Thank you for reading this post.

My name is Brian and I'm a developer from New Zealand. I've been interested in computers since the early 1990s. My first language was QBASIC. (Things have changed since the days of MS-DOS.)

I am the managing director of a one-man startup called Digital Core (NZ) Limited. I have accepted the "12 Startups in 12 Months" challenge so that DigitalCore will have income-generating products by April 2024.

This blog will follow the "12 Startups" project during its design, development, and deployment, cover the Agile principles and the DevOps philosophy that is used by the "12 Startups" project, and delve into the world of AI, machine learning, deep learning, prompt engineering, and large language models.

I hope you enjoyed this post and, if you did, I encourage you to explore some others I've written. And remember: The best technologies bring people together.

Abstract.

I document my complete workflow for installing AMD ROCm drivers on Ubuntu Desktop 24.04 and building the llama.cpp library with HIP (GPU) backend support for my AMD Strix Halo APU with its Radeon 8060S iGPU. I cover every step — adding the ROCm repository, installing the drivers, cloning and configuring the llama.cpp build with the correct GPU target, and verifying the final GPU-accelerated binary.

Attributions:

None for this post.


An Introduction.

I run llama.cpp on my system to serve large language models locally. By default, the Nix package manager installs a CPU-only build that ignores the -ngl GPU offload flag — meaning my Radeon 8060S iGPU sits idle while the CPU churns through inference. That is a waste of my hardware. I write this post to capture exactly how I enable GPU acceleration: installing AMD's ROCm drivers and rebuilding llama.cpp with the HIP backend so my iGPU does the heavy lifting.


The Big Picture.

My workflow follows three broad phases. First, I install the AMD ROCm driver stack on my Ubuntu system — adding the official repository, pinning the package priority, and installing the rocm metapackage. Second, I clone the llama.cpp repository from GitHub and configure the CMake build with the HIP backend enabled, targeting my Strix Halo's gfx1151 architecture.

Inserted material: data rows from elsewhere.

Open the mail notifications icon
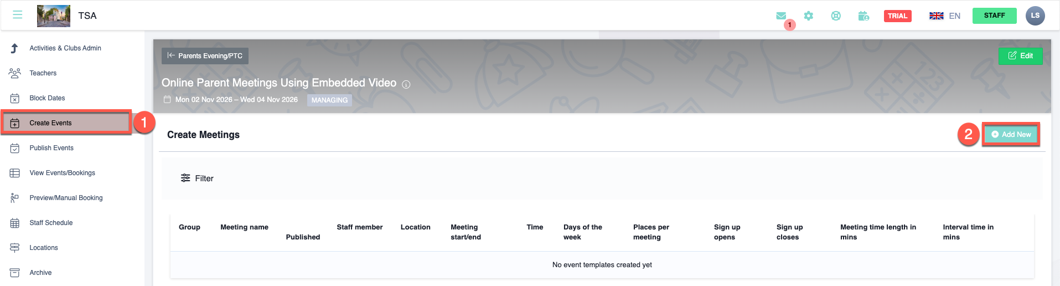 click(x=781, y=16)
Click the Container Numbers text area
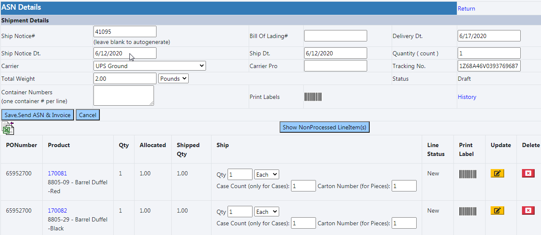Screen dimensions: 541x235 124,96
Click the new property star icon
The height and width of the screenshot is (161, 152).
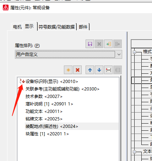point(68,70)
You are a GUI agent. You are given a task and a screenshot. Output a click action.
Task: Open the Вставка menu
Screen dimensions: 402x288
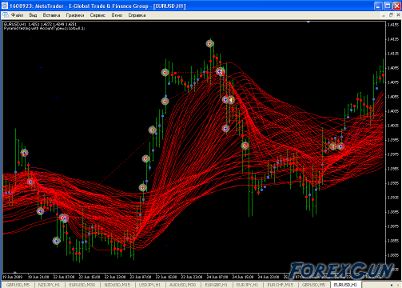coord(51,15)
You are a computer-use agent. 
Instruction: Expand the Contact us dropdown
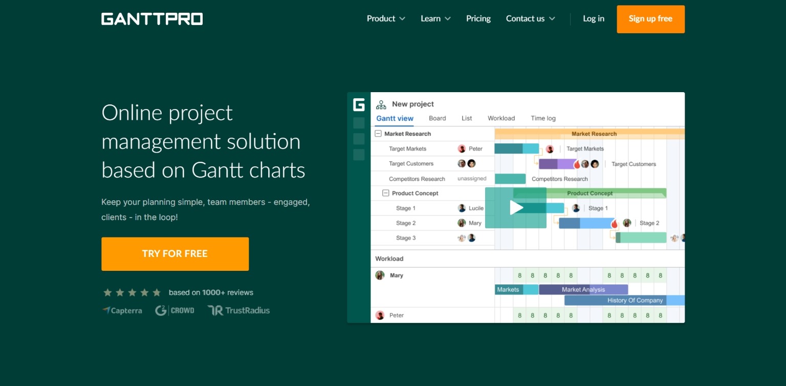click(x=530, y=18)
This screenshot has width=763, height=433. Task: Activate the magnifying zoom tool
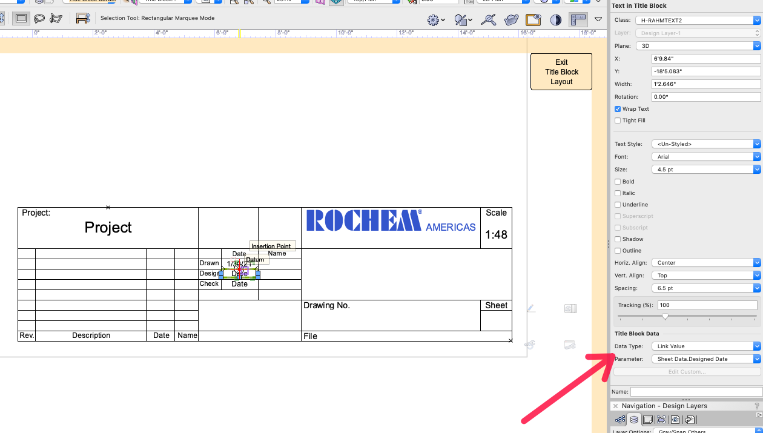(488, 20)
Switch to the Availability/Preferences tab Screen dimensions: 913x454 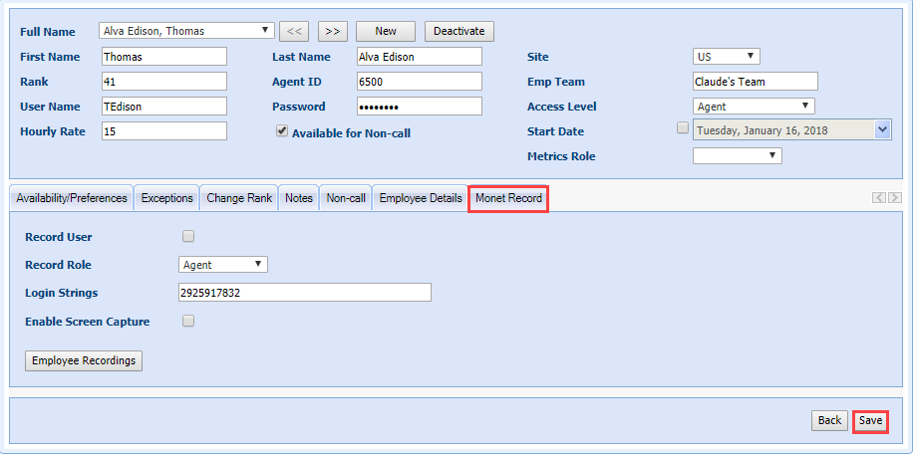(x=72, y=198)
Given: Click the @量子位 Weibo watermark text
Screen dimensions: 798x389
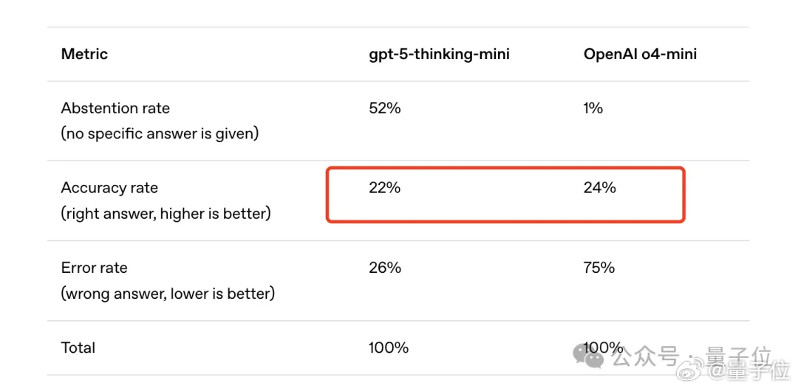Looking at the screenshot, I should 748,371.
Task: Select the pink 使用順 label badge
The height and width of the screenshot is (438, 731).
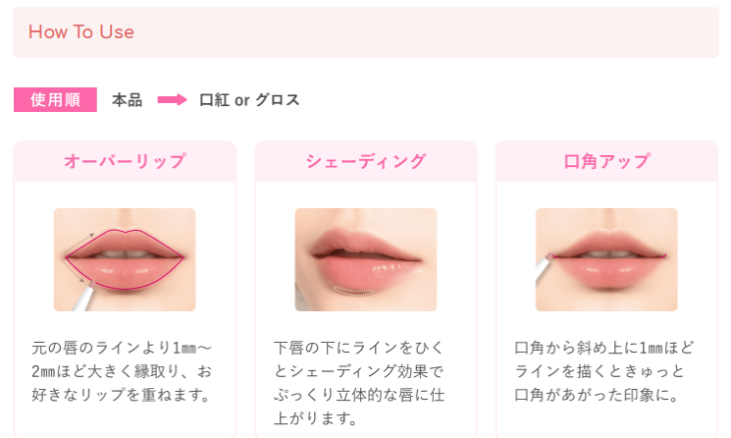Action: tap(55, 99)
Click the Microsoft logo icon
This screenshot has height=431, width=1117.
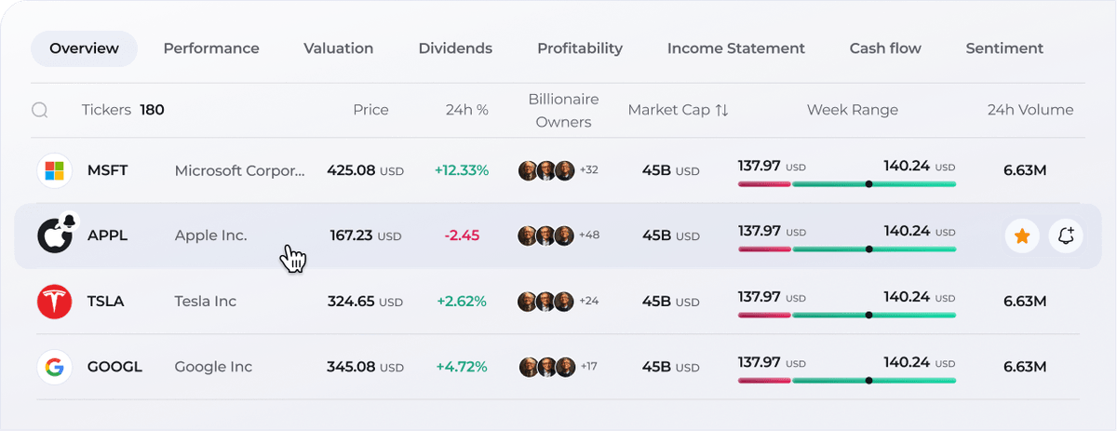[54, 171]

Third, I build the project, install the binary to a local prefix, verify the HIP support is active, and add the accelerated binary to my PATH so every llama-server invocation uses my iGPU.


Prerequisites.


Updating my Base System.

  • From the terminal, I update my system:
sudo apt clean && \
sudo apt update && \
sudo apt dist-upgrade -y && \
sudo apt --fix-broken install && \
sudo apt autoclean && \
sudo apt autoremove -y

Installing OpenSSL.

💡
OpenSSL is an open-source command line tool used for implementing cryptography, including generating private keys, creating certificate signing requests (CSRs), and managing SSL/TLS certificates. It is widely used in IT security for various cryptographic tasks. CMake is used later in this post and OpenSSL is employed (if available) during the build.
  • I install OpenSSL:
sudo apt update && sudo apt install openssl

Installing ROCm.

💡
AMD `ROCm` is an open-source software stack for programming that supports AI, HPC, and general-purpose computing on AMD GPUs and iGPUs. It includes drivers, tools, compilers, and libraries like HIP and MIOpen to enable development across frameworks such as `PyTorch` and `TensorFlow`.

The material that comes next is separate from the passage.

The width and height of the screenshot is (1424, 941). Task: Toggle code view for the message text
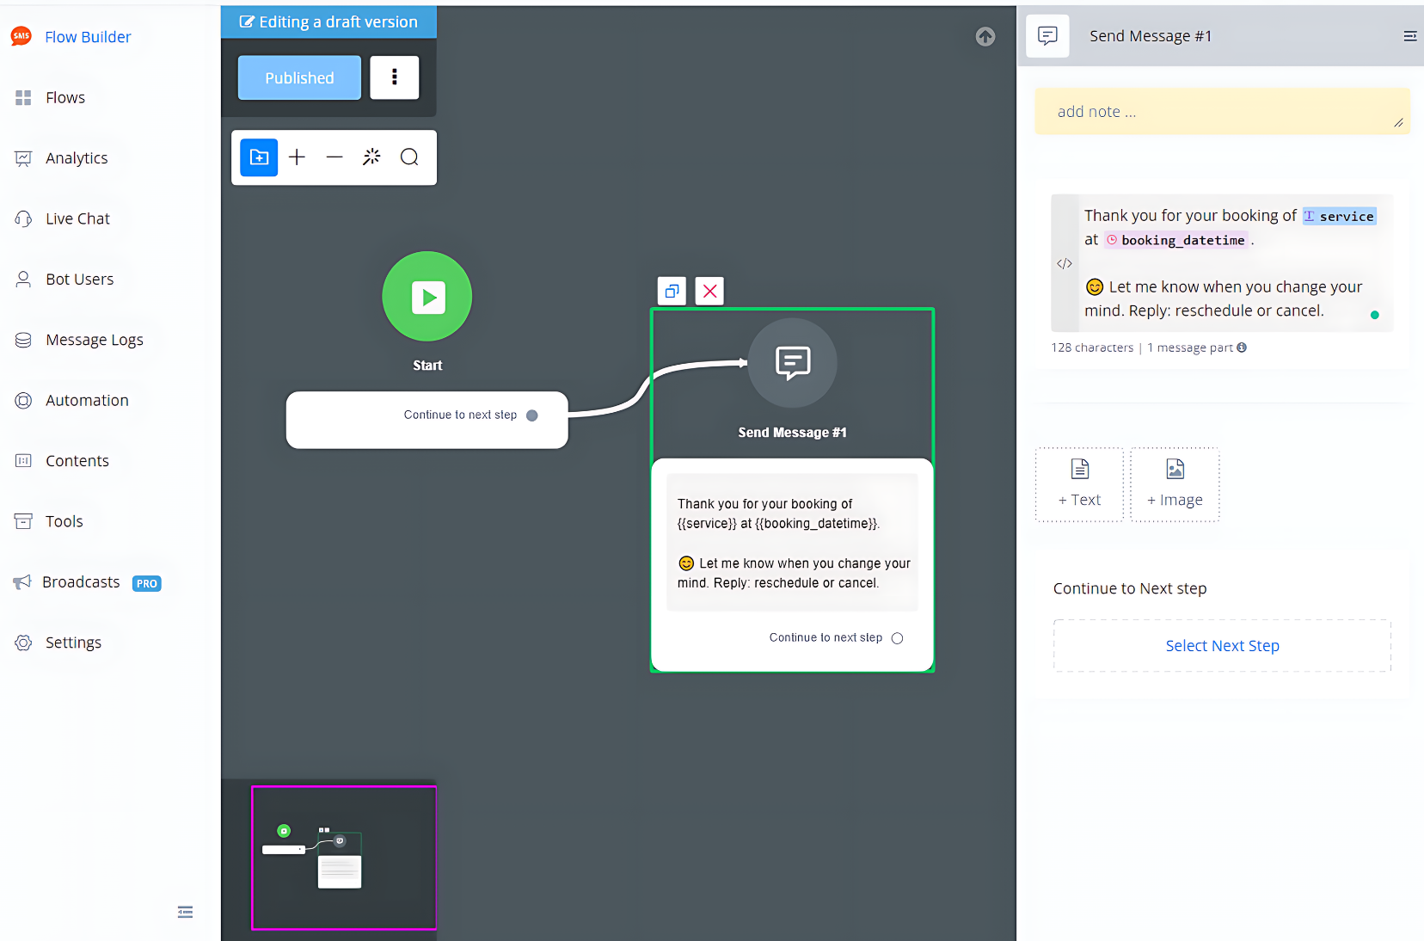point(1065,264)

Step 1: Adding the ROCm Repository.

  1. I open a terminal.

  2. I add the ROCm GPG key:

wget https://repo.radeon.com/rocm/rocm.gpg.key -qO - | gpg --dearmor | sudo tee /etc/apt/keyrings/rocm.gpg > /dev/null
  1. I add the ROCm repository to my sources list:
echo "deb [arch=amd64 signed-by=/etc/apt/keyrings/rocm.gpg] https://repo.radeon.com/rocm/apt/latest $(lsb_release -cs 2>/dev/null) main" | sudo tee --append /etc/apt/sources.list.d/rocm.list
  1. I set the appropriate apt pin priority for ROCm:
echo -e 'Package: *\nPin: release o=repo.radeon.com\nPin-Priority: 600' | sudo tee /etc/apt/preferences.d/rocm-pin-600

Step 2: Updating Package Lists.

  1. I update my system to make the new packages available for installation:
sudo apt update

Step 3: Installing the ROCm Package.

  1. I Install the ROCm package:
sudo apt install -y rocm
💡
This step will take some time to complete. I do NOT assume that the install process has hung simply because the percentage values have not changed in a very long while. I step outside, I have a break, and I walk barefoot on the grass (unless there are prickles). At the very least, I make myself a hot beverage during the installation, i.e. "There is no dismay when I just walk away."

Step 4: Adding My Account to the ROCm Groups.

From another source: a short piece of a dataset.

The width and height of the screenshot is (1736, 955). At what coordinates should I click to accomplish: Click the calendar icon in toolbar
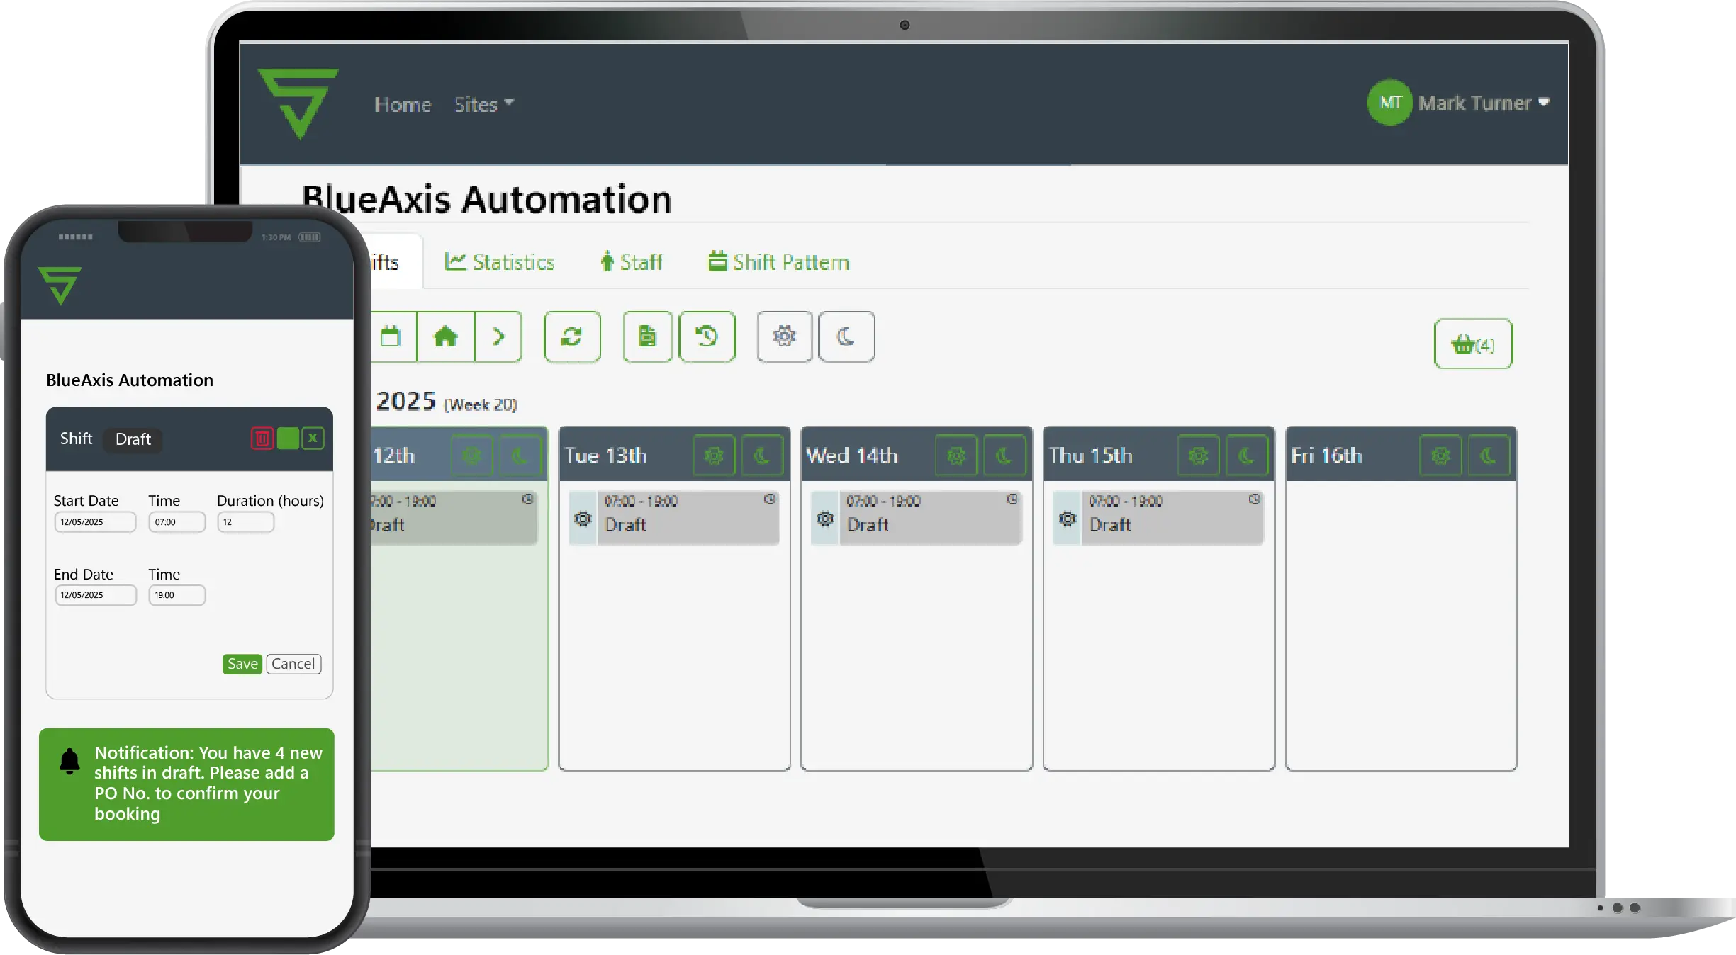point(391,337)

  1. I (-a)ppend my ($USER) account to the ROCm (-G)roups:
sudo usermod -aG render,video $USER
  1. I refresh the terminal:
source ~/.bashrc
  1. I test the ROCm installation:
sudo rocminfo
  1. I reboot my system (1/3 times):
reboot

Building the llama.cpp Library for ROCm.

💡
The default `Nix` build of `llama.cpp` does not include GPU support (no `ROCm`, no `HIP`, no `Vulkan`). Installing `nix-env --install --attr llama-cpp` results in a CPU-only binary that ignores the `-ngl` GPU offload flag, i.e. I just installed a `ROCm` driver that will not be used. So, I build the `llama.cpp` library with the `HIP` backend enabled.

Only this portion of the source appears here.